The first challenge was bringing it home, and I borrowed a friend’s pickup truck. I took great care in strapping it down. I have seen the remains of televisions, kitchen tables, and children’s play structures along the median of highways, and I didn’t want to have one of those stories to tell. But oh how lucky would I have been if all that I had to say about this big screen TV is that it fell and shattered somewhere along 127 South, and I raced away to avoid cleaning the mess.
The next challenge was carrying it over the threshold. I begged help from three of my neighbors, and it was like marrying the daughter of a Somoan king: carrying that bitch into the house nearly herniated all of us. And what is worse, I wanted that 500 pound monster in the basement.

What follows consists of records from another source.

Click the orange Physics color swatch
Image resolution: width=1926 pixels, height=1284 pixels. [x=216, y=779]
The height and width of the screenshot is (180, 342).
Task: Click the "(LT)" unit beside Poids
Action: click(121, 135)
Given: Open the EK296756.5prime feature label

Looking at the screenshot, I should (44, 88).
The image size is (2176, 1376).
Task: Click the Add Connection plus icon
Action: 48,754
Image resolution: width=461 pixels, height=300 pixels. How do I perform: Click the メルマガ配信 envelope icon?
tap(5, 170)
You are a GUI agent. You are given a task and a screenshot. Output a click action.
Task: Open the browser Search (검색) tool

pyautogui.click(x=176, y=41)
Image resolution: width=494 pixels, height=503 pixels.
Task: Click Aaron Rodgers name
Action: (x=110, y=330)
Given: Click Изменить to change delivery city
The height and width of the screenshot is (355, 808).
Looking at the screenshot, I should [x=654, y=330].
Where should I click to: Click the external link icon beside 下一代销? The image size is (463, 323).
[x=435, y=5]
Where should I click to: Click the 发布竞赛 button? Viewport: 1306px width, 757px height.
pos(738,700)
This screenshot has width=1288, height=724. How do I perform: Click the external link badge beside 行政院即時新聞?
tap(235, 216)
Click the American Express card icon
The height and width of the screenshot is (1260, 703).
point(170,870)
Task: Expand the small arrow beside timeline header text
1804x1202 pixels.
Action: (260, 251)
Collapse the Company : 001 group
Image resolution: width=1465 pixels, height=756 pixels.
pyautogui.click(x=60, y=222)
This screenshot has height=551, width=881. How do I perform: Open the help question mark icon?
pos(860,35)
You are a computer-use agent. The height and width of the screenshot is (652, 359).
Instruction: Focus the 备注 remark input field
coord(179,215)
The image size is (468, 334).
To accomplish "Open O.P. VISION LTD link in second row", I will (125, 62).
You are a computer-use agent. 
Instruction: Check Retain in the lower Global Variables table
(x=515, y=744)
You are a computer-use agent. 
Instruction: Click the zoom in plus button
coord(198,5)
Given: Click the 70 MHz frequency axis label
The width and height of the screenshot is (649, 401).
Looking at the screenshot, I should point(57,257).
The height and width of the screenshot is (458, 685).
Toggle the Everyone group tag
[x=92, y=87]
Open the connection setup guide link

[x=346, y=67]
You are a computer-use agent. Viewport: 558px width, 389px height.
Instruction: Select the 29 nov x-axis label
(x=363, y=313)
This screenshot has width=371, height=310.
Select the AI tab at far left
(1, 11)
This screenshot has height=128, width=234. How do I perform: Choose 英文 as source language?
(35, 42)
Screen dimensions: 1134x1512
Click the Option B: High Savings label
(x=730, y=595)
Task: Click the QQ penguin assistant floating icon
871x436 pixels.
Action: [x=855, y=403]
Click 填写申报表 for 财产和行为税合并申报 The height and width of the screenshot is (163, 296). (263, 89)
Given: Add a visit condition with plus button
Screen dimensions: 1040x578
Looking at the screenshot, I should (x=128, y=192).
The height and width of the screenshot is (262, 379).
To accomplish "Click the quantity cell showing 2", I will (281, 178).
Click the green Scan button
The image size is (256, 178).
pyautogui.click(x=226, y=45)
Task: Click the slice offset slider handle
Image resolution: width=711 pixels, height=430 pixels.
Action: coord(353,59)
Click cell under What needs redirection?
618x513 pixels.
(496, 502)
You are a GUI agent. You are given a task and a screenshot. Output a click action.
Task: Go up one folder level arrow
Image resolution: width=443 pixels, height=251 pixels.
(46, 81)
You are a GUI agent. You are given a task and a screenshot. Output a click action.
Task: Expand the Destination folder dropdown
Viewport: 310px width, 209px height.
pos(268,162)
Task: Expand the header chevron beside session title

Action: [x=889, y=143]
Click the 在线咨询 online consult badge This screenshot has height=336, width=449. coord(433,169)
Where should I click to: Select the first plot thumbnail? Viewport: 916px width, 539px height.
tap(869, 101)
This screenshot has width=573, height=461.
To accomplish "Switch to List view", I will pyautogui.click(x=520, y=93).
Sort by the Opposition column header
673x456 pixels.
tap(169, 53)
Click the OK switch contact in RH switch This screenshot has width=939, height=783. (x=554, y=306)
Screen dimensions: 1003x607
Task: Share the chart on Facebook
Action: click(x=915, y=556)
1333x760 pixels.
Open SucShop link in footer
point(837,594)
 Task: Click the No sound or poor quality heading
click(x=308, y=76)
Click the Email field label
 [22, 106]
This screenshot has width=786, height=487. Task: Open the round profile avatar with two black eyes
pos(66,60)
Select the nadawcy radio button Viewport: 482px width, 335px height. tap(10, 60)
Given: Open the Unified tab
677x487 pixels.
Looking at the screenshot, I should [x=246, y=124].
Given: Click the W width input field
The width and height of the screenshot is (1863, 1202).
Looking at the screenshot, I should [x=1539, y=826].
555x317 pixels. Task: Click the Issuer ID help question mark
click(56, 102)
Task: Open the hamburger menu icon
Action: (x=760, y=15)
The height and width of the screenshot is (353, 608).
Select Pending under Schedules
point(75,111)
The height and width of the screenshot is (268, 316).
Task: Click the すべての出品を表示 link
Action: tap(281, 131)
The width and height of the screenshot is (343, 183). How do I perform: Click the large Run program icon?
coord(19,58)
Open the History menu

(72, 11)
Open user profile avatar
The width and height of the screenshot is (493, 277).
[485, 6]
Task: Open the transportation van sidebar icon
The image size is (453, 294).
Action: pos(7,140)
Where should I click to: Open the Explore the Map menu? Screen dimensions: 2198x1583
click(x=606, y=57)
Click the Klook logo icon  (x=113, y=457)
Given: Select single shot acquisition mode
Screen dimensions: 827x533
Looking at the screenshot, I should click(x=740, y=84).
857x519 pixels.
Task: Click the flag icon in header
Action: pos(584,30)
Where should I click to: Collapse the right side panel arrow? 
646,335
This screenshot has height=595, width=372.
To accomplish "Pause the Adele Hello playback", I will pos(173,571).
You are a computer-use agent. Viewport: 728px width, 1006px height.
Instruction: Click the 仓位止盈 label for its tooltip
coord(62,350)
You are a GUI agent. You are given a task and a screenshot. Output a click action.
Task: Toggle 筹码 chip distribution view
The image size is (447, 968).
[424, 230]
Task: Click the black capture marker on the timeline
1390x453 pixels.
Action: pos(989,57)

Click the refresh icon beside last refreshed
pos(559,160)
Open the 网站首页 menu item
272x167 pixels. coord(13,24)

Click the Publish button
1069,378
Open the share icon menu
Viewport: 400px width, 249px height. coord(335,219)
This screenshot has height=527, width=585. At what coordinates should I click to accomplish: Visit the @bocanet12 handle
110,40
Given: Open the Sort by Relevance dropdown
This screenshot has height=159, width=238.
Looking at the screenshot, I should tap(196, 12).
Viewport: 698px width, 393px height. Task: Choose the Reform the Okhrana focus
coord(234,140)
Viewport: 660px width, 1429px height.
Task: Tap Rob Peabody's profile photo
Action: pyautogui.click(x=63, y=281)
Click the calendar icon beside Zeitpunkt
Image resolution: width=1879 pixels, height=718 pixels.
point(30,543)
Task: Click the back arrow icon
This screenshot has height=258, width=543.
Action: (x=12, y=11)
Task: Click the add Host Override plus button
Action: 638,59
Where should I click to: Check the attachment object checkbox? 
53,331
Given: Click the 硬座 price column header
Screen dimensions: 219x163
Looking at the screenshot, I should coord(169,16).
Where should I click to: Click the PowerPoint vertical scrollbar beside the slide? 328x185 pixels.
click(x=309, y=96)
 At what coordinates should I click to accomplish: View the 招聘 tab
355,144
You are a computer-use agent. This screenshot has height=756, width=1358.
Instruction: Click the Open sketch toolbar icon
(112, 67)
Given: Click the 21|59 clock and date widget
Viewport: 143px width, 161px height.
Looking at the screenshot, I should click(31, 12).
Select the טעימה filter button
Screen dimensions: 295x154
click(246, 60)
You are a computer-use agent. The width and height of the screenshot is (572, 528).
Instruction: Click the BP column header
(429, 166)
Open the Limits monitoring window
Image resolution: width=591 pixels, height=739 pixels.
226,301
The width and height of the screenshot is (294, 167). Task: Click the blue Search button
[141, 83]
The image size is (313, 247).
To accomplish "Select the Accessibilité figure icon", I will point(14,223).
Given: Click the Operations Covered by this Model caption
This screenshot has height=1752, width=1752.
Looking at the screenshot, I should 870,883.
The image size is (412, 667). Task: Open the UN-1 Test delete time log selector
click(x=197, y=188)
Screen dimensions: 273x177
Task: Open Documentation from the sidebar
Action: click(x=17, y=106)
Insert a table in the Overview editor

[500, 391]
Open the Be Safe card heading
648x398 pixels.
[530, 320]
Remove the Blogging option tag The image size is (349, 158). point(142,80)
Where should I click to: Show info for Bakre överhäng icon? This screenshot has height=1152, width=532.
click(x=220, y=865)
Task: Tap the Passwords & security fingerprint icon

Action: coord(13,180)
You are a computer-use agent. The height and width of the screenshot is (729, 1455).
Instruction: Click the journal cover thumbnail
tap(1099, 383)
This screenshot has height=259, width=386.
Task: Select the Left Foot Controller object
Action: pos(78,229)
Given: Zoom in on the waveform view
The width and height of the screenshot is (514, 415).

I was certain that one of us would be killed during the descent. The drywall in the stairwell has the scars to prove that it happened, but I really don’t know how we made it. Those stairs have two turns, and what I recall is that we were all struggling, breathing heavily, and sweating like pigs. One of my neighbors grabbed one of my breasts while adjusting his grip, and I swear his hand lingered just a moment longer than it should have, but I was too worried about dying to complain of being groped.
But once installed and powered up, the television actually worked. For three months, that is, it worked. Then sparks flew out of the control panel, it hissed and sizzled, and a small puff of smoke wafted forth. It was reminiscent of my career.
I paid a technician to attempt to repair it, but he could only suggest a $300 component without any guarantee of success, so I paid him the diagnosis fee and chased him away. The stupid television cost $50. In a sense, the fondling from my neighbor was worth that, so I just left the broken TV lie quiet and unused.
Ten years have passed, and hardly a day has passed that I didn’t wonder what I was going to do with that thing. I suppose there are numerous alpaca farmers who hoped to cash in on the alleged craze for wool that have a similar problem as my own, but at least I haven’t been feeding my television and cleaning up after it as it pooped in the basement; then again, they can always sleep with their alpaca to stay warm on cold nights.
Hearing me lament my fate, my brother suggested tearing it apart bit by bit, and I have finally started this new project. It reminds me of The Shawshank Redemption when the prisoner spends fifteen years tunneling out of his cell. It doesn’t remind me of that because I’m going to be dragging the pieces out of the basement through my sewer line, but rather because I am disassembling it, and removing a single screw can takes several minutes. The pressed wood is glued together as well. And the projection component has shielding around it like the solid steel door you might have in solitary confinement. This Mitsubishi TV is built like an impregnable prison.
As God is my witness, I will tear it all down and escape my fate. And once I’m free, I’ll move to Mexico and perhaps find a neighbor to fondle me once again.